Despite short-term constraints on DCM expansion, Fitch anticipates long-term growth supported by government initiatives and issuance from both sovereign and government-related entities. The resilience of Oman’s debt market, coupled with strategic fiscal policies, positions the nation for sustained growth in the medium-to-long term.
The development of Oman’s DCM is underscored by the Financial Services Authority’s (FSA) regulatory framework, particularly its newly published Sukuk and Bond Regulation. This regulatory clarity enhances investor confidence and fosters a conducive environment for market development. Additionally, the Ministry of Finance’s Sustainable Finance Framework, launched in January, aims to facilitate the issuance of green, social, and sustainable sukuk bonds or loans.
The FSA’s regulatory initiatives are expected to instill confidence among both shariah-sensitive and Environmental, Social, and Governance (ESG)-conscious investors. The inclusion of disclosure requirements for green and sustainable bonds and sukuk, along with Shariah oversight provisions, reinforces transparency and accountability in the market.
The Islamic finance industry in Oman has witnessed significant growth, surpassing $28 billion by the end of 2023. This growth is attributed to robust contributions from Islamic banking assets, outstanding sukuk, and takaful contributions. Notably, Islamic banking assets constituted 66% of the total Islamic finance market, highlighting the sector’s substantial presence and influence.
Despite the growth momentum, Islamic banks in Oman face challenges related to capital base limitations, which hinder their participation in large government financing projects. However, the sector outlook for Omani banks remains neutral for 2024, supported by expectations of real GDP growth and increased credit demand from corporates.

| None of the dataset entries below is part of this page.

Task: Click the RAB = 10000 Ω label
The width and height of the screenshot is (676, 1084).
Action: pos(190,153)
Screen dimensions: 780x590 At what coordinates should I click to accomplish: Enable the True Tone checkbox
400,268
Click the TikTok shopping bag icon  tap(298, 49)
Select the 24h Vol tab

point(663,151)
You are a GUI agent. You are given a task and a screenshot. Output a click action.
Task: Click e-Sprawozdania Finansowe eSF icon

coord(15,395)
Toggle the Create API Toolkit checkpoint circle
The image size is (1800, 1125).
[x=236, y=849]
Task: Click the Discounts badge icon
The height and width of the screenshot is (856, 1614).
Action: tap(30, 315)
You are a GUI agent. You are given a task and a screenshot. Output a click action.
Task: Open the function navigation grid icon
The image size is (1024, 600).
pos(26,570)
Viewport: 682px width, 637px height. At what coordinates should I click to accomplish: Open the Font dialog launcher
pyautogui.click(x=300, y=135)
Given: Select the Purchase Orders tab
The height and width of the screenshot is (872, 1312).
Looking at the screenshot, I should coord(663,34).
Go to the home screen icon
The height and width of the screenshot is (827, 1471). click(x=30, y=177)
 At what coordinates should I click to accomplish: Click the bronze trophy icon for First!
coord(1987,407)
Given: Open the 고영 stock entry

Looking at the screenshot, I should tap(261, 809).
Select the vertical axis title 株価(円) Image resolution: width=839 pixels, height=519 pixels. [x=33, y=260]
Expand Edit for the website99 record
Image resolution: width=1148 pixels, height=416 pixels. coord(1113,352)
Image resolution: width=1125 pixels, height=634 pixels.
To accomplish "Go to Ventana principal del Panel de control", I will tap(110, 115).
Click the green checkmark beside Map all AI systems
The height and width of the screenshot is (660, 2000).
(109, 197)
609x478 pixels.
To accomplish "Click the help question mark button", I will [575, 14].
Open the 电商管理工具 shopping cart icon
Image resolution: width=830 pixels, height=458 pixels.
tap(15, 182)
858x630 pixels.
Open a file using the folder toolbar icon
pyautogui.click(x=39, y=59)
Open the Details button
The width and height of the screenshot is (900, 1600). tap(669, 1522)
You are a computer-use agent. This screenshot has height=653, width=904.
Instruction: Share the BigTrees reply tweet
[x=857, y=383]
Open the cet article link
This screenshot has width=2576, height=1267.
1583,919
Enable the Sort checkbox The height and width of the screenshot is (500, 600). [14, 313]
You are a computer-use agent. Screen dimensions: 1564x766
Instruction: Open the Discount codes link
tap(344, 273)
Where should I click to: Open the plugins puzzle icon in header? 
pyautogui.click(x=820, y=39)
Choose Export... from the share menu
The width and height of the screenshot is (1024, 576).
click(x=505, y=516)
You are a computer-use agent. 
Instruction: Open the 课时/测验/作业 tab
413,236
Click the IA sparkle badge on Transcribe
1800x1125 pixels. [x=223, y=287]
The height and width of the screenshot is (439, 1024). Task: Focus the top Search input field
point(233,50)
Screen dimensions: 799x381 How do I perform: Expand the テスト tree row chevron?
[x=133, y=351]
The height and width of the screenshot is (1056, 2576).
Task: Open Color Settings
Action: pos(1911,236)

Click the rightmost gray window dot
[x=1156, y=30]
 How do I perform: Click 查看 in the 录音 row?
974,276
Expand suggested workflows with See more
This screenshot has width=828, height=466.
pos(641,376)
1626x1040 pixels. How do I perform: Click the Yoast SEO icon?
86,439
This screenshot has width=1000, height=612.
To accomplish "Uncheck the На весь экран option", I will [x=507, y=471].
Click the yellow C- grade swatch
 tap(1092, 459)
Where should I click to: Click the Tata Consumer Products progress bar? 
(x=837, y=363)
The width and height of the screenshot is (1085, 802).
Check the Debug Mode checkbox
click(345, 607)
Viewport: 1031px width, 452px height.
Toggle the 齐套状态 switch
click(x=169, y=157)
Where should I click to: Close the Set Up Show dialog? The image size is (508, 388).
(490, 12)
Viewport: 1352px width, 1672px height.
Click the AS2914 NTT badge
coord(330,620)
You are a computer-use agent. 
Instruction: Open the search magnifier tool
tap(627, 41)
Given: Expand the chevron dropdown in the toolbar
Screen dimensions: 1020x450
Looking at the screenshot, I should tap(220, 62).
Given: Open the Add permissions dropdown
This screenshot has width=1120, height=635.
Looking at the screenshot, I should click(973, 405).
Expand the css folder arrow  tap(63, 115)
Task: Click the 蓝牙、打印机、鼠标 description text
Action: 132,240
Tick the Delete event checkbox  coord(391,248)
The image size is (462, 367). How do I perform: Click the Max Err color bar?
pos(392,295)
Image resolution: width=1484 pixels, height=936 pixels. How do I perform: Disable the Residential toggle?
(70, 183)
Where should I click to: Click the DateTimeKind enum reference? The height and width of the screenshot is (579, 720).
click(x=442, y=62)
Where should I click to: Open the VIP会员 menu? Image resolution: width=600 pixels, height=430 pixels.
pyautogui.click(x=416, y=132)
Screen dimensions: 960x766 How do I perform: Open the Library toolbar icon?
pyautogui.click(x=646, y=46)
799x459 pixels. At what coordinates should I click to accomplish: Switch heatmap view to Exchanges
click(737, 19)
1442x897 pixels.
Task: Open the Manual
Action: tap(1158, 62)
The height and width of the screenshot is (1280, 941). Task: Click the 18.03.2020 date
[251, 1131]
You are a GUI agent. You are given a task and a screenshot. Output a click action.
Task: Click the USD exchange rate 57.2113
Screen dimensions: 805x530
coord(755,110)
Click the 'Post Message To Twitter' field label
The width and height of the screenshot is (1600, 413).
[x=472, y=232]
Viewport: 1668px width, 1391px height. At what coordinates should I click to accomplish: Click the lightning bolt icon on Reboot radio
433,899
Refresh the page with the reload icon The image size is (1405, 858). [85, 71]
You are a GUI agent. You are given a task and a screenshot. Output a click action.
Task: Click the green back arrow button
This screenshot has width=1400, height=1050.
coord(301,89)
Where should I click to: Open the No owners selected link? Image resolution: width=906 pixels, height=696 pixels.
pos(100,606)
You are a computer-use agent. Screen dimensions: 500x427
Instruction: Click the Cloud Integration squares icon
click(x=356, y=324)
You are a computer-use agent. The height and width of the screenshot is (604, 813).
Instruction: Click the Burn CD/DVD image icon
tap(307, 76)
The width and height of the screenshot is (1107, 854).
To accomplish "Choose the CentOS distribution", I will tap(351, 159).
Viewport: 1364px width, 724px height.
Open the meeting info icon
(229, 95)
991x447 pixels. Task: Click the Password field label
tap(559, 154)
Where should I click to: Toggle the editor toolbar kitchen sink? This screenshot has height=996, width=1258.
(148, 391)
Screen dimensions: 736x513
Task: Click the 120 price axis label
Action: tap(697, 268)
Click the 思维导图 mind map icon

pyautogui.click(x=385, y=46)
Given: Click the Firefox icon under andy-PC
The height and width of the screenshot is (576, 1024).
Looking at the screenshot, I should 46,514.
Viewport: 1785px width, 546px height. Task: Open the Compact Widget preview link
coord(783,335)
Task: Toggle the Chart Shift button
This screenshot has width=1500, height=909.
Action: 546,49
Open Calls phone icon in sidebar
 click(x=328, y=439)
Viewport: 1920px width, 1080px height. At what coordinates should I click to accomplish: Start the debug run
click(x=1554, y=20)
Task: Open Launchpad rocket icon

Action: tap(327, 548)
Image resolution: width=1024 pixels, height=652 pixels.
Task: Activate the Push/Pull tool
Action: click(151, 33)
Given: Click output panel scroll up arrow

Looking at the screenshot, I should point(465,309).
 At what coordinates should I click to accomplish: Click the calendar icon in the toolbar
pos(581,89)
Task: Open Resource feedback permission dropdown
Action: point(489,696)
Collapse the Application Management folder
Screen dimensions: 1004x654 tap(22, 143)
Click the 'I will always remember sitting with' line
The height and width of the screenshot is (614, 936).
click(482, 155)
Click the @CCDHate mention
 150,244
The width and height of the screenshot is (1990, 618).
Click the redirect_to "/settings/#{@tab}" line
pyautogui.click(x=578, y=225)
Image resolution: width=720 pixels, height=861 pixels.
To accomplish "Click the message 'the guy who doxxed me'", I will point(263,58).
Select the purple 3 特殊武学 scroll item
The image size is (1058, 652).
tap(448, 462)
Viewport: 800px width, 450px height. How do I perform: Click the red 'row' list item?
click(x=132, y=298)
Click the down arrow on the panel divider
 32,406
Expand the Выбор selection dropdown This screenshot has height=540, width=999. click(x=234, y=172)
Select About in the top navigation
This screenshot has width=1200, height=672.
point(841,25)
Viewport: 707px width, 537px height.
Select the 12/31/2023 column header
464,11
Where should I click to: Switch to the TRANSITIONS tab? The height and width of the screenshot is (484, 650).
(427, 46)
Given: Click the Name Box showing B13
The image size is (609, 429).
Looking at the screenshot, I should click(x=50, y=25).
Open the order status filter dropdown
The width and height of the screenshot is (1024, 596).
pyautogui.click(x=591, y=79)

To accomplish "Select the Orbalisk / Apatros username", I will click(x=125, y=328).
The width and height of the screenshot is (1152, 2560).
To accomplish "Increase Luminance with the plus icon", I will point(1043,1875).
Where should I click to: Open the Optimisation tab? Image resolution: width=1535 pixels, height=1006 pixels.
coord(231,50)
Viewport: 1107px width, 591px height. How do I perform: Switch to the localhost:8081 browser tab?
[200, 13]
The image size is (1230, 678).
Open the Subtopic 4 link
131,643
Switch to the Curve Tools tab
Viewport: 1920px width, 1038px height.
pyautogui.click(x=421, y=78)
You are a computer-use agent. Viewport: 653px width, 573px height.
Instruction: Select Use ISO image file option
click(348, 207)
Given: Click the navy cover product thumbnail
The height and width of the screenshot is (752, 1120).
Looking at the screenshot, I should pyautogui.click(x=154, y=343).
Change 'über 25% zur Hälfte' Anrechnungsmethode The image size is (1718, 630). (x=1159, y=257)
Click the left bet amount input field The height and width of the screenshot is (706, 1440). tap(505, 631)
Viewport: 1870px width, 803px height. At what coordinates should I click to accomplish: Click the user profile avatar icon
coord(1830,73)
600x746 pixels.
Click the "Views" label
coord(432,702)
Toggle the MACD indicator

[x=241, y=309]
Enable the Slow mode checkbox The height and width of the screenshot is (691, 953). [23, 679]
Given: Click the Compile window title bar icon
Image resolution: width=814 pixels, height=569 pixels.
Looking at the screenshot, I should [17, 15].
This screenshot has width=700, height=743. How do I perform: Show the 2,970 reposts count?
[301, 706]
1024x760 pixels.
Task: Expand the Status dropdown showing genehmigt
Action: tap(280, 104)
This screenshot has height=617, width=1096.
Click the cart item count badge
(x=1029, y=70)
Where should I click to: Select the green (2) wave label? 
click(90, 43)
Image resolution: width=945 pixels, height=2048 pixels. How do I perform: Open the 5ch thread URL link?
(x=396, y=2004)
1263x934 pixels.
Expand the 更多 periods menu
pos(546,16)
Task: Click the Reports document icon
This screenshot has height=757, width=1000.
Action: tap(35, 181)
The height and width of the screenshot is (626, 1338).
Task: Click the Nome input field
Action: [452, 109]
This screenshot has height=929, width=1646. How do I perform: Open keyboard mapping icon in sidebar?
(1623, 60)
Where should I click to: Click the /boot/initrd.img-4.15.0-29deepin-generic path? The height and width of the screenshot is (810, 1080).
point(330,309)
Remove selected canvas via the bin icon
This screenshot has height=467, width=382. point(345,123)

Oman’s debt capital market dynamics and the evolving Islamic finance landscape underscore the nation’s commitment to sustainable economic development and financial stability. By leveraging regulatory reforms, fostering investor confidence, and capitalizing on growth opportunities, Oman is well-positioned to navigate evolving market dynamics and emerge as a critical player in the global financial arena.